SOURCE EXTRACT

Magritte: Sounds good to me!
Loki: A bit of a pipe dream, though, wouldn’t you say?
Halcyon (keeping a straight face): This is not a dream.

Ostensibly, our goal is to implement an unparsing function (traditionally called show) of type 'a -> string. For each given value, printing the resulting string should yield the representation of an OCaml expression such that evaluating this expression yields the given value. So in short, we want to map a value to the representation of a value.

In actuality, for an OCaml function to have a polymorphic type, it must not touch its argument in a type-specific way, so the goal of implementing show in OCaml is unreachable.

What we can do, however, is to implement a family of type-indexed unparsing functions that map OCaml values to strings. Let us first define them for values of ground type, and then for values that have a compound type, following the structure of types:

t ::= bool | char | string | int | t * t | ...

Unparsing Booleans

Let us implement an unparsing function for boolean values, of which there are only two. We should simply map true to the string "true" and false to the string "false":

let test_show_bool candidate =
  let b0 = (candidate true = "true")
  and b1 = (candidate false = "false")
  in b0 && b1;;

let show_bool b =
 (* show_bool : bool -> string *)
  if b
  then "true"
  else "false";;

This implementation passes the unit test:

# test_show_bool show_bool;;
- : bool = true
#

And our goal is reached:

# Printf.printf "%s\n" (show_bool true);;
true
- : unit = ()
# Printf.printf "%s\n" (show_bool false);;
false
- : unit = ()
#

Interlude about Booleans

Alfrothul: So far, so good.

Anton: Er... Yes?

Alfrothul: I mean that show_bool is equivalent to using Printf.sprintf.

Anton: What’s that now?

Alfrothul: Look:

let show_bool_using_sprintf b =
  Printf.sprintf "%B" b;;

Anton: I see. This implementation certainly passes the unit test:

# test_show_bool show_bool_using_sprintf;;
- : bool = true
#

Unparsing characters

Let us implement an unparsing function for characters. A character is written in OCaml as a single quote, followed by the actual character, followed by a single quote. So we should simply manufacture a string containing these 3 characters:

let test_show_char candidate =
  let b0 = (candidate 'a' = "'a'")

ACTIONS TO TAKE
1 > In the OCaml unparsing text, which format specifier does Alfrothul pass to Printf.sprintf to convert a boolean?
2 > Please list every speaker named in the dialogue of the OCaml unparsing text.
Answer only from the OCaml unparsing text.

PROVIDED DATA
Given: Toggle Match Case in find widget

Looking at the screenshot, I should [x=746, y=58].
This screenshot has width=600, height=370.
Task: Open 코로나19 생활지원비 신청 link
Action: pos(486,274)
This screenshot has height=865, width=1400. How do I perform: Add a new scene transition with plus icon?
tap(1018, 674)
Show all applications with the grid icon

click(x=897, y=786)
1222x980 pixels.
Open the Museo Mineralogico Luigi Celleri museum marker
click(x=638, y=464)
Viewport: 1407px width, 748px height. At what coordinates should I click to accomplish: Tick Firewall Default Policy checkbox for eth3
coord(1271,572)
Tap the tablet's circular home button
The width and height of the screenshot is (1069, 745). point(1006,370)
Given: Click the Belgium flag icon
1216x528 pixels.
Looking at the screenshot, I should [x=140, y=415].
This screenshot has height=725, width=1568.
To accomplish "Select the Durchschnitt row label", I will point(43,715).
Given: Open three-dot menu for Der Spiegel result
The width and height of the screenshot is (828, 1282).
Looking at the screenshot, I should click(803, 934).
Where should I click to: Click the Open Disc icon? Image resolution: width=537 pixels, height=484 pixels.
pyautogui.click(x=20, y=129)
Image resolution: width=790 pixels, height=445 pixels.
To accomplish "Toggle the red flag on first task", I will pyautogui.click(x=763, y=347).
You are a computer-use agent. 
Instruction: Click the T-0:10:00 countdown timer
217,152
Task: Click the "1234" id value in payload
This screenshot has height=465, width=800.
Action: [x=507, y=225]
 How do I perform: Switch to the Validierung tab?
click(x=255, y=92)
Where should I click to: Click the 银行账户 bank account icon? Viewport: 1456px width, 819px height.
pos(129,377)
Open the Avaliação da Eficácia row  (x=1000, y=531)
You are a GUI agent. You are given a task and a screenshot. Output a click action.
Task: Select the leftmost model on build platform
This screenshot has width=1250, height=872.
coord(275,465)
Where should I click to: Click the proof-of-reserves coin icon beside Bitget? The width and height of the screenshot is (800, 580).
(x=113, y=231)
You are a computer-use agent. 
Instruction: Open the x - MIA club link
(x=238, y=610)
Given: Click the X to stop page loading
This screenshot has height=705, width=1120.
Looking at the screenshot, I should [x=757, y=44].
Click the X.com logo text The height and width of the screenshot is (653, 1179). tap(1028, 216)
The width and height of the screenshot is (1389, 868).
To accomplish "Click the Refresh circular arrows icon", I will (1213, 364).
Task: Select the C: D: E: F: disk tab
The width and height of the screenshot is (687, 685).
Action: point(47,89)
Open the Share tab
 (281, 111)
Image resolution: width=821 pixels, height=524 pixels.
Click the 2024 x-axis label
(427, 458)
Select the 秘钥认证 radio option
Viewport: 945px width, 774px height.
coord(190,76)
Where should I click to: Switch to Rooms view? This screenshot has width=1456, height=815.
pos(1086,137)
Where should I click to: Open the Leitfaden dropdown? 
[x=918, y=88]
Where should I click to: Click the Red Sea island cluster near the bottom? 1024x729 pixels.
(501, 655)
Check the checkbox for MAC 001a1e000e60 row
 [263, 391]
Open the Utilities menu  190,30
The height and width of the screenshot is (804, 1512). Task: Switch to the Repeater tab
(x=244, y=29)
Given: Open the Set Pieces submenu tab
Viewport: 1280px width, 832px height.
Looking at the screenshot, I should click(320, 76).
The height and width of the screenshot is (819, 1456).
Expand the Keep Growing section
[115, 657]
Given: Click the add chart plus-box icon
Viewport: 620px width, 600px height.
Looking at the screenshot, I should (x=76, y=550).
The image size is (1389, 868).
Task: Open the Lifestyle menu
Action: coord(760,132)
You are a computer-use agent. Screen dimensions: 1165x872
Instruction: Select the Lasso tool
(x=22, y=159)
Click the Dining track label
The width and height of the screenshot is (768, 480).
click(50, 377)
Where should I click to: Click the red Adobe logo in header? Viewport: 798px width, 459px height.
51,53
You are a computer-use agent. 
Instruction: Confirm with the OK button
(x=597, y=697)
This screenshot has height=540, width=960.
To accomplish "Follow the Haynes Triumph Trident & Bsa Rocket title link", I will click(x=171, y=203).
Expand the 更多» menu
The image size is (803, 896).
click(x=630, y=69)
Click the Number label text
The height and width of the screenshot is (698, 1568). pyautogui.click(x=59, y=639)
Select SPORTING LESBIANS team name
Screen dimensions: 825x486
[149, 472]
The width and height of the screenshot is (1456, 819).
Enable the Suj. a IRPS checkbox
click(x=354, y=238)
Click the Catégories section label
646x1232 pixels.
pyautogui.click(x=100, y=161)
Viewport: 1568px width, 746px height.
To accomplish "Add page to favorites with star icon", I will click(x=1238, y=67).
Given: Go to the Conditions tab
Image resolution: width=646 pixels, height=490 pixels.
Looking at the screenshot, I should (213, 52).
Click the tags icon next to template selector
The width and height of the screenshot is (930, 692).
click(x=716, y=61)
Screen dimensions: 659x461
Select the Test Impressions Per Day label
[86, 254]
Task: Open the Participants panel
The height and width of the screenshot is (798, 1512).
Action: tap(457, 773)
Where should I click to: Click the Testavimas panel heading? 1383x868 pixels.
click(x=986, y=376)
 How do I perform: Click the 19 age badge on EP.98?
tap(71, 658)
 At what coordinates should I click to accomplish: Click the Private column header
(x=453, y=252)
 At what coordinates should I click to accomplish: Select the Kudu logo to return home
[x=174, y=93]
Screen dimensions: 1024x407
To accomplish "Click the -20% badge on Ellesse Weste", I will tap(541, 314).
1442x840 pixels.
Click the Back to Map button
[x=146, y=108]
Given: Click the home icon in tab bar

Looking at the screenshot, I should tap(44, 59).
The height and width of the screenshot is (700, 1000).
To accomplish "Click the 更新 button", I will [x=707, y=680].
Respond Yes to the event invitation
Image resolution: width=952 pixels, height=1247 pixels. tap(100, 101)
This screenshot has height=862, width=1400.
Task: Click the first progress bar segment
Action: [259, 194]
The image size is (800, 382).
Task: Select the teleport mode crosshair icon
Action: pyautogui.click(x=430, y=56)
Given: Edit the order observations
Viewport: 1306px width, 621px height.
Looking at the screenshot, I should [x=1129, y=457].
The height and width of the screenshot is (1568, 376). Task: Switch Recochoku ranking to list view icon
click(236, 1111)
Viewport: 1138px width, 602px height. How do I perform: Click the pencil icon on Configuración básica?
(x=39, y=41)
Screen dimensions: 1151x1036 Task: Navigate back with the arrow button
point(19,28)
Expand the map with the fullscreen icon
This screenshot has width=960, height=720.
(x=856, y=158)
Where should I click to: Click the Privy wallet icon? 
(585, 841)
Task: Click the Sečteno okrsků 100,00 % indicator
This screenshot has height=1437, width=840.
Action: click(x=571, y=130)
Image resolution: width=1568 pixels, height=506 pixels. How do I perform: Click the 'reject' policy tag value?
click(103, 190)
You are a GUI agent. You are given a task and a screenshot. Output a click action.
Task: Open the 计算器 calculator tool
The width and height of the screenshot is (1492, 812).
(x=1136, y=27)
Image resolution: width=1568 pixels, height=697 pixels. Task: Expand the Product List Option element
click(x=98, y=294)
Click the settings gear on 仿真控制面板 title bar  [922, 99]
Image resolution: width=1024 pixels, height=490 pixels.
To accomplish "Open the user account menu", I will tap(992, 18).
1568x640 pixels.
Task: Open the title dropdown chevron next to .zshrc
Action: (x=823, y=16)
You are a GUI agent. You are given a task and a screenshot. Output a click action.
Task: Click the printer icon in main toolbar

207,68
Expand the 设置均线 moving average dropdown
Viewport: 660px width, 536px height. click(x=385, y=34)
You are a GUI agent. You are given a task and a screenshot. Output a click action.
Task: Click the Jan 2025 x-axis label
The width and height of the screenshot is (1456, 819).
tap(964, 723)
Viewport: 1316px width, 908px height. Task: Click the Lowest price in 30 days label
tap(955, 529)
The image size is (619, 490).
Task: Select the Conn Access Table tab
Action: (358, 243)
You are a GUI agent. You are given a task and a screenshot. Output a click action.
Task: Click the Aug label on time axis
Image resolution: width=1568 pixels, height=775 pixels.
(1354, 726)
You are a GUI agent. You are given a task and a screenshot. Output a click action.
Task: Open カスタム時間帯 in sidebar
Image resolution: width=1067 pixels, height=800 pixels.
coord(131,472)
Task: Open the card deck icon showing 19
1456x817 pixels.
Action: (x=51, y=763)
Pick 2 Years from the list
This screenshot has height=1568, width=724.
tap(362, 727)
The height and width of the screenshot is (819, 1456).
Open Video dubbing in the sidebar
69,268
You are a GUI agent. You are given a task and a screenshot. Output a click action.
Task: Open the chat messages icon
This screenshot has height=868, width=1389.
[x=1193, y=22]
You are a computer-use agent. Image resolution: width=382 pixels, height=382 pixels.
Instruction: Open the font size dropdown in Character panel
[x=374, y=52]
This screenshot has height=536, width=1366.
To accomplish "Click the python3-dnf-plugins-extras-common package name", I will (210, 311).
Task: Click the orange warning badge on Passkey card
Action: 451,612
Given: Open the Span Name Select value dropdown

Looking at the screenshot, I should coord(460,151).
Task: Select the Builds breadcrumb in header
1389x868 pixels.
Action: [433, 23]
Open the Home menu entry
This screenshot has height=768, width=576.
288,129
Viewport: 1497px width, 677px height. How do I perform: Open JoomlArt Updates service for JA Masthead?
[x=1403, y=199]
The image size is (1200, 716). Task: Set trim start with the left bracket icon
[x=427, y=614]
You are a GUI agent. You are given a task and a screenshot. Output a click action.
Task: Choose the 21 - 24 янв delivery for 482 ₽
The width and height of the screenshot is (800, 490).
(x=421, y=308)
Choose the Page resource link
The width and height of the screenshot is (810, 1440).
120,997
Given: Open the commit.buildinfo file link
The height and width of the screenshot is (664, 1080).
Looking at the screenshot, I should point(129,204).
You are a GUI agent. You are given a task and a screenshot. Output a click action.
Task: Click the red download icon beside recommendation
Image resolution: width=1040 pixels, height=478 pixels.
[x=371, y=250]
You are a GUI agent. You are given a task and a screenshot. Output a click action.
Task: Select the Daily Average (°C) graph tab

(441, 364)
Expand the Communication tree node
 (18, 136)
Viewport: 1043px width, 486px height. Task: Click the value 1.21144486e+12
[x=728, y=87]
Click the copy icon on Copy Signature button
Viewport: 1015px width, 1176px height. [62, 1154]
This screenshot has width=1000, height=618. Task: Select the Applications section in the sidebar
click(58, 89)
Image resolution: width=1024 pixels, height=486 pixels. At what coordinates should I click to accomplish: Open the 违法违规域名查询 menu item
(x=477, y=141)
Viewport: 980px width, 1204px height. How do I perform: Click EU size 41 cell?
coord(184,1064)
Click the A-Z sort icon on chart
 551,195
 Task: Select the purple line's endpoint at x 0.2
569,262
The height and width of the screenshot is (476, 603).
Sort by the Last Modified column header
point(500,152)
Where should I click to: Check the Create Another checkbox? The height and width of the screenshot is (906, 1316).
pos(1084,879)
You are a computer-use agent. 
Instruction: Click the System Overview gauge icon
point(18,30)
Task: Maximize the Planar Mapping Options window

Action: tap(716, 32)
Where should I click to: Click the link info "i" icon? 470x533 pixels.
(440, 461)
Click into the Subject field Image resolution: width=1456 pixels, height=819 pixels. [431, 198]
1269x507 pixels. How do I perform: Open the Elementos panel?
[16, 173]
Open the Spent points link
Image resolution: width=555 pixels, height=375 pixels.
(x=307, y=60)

ANSWERS TO THE TASKS
1 > "%B"

2 > Magritte, Loki, Halcyon, Alfrothul, Anton